Each evening we choose a new place to call home. Instead of unlocking the gate, checking the mail or feeding the dog, we probe out our camp to make sure there are no big crevasses in our new backyard. We build snow walls to protect ourselves from strong winds and gnarly weather systems. We dig a toilet.
When our supplies get low we have more food delivered by float planes, bush planes, helicopters, 4WD or even delivered by dog sled teams 6 months prior to us going there. And then we turn up at a big boulder and get into the boxes of food. Sometimes we just carry a huge amount of food from the start. We go to the supermarket at the very start of our trip, and 40-something days later we are reflecting on our food choices: “I wish we’d put more cayenne pepper in.”:
We make our daily commute, whether it’s on foot or by kayak. Sometimes we finish covered in scratches, with sweat dripping down our faces. Other times we wander on well-kept trails.

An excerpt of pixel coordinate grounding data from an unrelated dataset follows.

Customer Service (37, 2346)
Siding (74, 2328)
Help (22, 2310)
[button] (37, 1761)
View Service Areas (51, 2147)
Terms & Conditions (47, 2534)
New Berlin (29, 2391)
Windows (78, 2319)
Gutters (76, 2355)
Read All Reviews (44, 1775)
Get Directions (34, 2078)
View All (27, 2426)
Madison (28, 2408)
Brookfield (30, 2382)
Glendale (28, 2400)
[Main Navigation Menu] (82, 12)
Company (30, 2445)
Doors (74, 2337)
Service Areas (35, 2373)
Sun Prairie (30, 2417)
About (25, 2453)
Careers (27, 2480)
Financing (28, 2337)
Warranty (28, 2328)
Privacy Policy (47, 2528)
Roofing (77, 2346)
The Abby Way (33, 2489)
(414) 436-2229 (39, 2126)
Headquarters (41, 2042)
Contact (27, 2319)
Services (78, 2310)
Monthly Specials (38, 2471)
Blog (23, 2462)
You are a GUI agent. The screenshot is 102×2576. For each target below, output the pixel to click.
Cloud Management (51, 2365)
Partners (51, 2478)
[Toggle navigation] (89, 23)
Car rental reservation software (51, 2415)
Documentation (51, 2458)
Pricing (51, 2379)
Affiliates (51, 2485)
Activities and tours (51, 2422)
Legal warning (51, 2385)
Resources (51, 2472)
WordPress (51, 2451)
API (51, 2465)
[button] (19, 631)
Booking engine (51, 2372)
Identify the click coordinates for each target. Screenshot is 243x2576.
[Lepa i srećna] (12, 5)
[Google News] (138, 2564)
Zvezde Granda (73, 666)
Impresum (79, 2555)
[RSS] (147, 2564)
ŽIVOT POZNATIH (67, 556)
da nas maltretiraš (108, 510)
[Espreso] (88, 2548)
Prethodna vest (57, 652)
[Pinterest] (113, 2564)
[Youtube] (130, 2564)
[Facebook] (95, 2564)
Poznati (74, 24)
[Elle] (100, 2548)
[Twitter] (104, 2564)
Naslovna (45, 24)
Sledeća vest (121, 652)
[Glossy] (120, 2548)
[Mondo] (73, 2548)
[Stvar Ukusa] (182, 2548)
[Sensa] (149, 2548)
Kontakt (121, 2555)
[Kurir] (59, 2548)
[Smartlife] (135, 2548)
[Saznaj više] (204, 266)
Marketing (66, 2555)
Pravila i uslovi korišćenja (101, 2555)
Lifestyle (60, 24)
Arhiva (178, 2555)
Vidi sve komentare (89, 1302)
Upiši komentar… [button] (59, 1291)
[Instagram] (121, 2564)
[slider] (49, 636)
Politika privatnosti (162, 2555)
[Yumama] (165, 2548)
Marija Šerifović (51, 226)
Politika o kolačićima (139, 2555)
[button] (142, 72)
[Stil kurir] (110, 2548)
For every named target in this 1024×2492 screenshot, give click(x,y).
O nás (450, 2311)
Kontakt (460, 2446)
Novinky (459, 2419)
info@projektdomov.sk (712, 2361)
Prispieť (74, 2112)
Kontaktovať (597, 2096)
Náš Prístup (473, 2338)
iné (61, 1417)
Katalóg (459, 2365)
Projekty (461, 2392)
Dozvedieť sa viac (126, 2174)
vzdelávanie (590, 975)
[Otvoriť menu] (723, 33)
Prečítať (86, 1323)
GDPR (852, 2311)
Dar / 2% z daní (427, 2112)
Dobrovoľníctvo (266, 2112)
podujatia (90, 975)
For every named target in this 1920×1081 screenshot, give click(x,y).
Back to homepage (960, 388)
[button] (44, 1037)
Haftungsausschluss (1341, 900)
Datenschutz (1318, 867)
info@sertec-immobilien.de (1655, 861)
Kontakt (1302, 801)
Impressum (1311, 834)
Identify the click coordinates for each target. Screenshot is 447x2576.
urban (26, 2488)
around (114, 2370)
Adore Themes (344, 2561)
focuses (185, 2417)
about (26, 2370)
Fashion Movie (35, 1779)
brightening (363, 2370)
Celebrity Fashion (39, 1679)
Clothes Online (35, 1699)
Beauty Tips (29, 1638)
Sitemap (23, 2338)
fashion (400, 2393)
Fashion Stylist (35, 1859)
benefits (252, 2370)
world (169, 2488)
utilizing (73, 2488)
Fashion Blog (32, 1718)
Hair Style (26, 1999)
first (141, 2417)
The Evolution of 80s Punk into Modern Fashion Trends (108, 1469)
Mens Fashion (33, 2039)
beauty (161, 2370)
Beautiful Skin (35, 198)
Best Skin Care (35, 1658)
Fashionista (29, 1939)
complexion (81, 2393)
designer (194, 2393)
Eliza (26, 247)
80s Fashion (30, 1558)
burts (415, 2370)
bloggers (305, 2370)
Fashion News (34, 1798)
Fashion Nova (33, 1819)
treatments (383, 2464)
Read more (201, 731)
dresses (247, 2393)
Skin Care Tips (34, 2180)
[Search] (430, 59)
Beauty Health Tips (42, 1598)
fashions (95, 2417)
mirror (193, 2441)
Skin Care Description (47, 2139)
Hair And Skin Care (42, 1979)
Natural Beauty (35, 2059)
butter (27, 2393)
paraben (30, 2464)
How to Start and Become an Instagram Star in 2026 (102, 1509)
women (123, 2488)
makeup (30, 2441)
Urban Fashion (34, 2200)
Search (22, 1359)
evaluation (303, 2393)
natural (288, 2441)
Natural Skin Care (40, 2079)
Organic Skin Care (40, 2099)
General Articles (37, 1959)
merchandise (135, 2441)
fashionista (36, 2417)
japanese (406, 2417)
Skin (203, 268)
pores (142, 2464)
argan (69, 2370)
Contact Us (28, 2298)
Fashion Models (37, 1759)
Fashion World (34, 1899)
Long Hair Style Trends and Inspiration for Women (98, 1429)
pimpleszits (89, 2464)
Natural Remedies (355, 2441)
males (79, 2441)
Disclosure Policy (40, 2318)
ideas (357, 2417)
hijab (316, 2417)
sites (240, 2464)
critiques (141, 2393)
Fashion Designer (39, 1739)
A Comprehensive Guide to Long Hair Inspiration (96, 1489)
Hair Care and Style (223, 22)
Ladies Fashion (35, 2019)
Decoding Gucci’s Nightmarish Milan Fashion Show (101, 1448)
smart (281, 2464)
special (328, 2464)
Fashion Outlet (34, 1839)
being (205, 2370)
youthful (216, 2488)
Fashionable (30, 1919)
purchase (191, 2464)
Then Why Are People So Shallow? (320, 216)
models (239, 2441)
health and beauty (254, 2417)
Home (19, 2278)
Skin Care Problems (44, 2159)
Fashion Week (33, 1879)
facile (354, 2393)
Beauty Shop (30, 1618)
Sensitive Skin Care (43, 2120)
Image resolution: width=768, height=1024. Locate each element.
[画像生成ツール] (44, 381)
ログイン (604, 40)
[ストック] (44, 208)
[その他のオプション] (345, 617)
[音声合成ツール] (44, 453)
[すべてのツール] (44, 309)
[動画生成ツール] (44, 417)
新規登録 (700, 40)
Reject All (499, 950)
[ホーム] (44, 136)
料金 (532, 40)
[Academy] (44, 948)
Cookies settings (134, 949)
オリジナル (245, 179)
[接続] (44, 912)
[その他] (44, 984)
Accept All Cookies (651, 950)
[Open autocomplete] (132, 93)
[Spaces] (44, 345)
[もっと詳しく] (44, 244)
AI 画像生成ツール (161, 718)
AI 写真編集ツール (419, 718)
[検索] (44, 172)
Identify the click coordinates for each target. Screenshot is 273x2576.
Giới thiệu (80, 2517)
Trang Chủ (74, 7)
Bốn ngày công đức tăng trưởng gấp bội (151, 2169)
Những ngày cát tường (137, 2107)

Instead of stopping for traffic lights we stop at flooded rivers, or by big crevasses or bodies of water that won’t let us pass. Or moose antlers. Or sandflies. Then we try to find a way across, through, over or under. Sometimes we get shut down and just have to retrace our steps and find a different route.
We write to our friends and post letters out via bush plane pilots. We celebrate birthdays and festivals.
We hang out with friends. Without power or any technology, we have real life conversations with other humans. For 70-something consecutive days. Wow!
Instead of being faced with constant advertising vying for our attention, we deal with sandflies.
We do some paperwork and administration tasks with pen, paper and satellite phones. We write student reports.
We go to the toilet in groups of four, with bear spray and dig small holes in the ground. Or we poop directly into a crevasse, or sometimes we even just poop on a flat rock and then throw the rock into a crevasse. We pee below the high tide line or into bailers in our sea kayaks.
At the end of the day we go to bed.
Then: boof! We return to the urban world and everything seems WEIRD!